[Collected data entries]
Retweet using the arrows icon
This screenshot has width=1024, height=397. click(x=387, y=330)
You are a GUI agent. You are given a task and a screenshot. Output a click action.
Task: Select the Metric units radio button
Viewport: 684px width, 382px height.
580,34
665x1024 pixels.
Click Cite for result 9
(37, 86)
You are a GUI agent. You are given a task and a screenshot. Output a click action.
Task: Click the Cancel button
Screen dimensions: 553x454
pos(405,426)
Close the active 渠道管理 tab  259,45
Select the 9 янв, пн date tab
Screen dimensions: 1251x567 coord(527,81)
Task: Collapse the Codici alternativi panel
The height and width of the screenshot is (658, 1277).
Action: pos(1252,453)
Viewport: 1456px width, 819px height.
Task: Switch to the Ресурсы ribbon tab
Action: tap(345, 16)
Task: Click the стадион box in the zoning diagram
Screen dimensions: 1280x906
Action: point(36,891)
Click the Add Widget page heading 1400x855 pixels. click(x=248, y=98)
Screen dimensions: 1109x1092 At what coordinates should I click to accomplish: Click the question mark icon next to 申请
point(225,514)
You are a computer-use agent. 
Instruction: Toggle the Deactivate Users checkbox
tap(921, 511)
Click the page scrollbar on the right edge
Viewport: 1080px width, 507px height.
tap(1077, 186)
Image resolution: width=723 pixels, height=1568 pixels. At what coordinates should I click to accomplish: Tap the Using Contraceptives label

What is required – Starting at the line that contains "Instruction: Toggle the", copy each line through the last one in the records, exactly, and output nothing else.

Exercise output –
Instruction: Toggle the Deactivate Users checkbox
tap(921, 511)
Click the page scrollbar on the right edge
Viewport: 1080px width, 507px height.
tap(1077, 186)
Image resolution: width=723 pixels, height=1568 pixels. At what coordinates should I click to accomplish: Tap the Using Contraceptives label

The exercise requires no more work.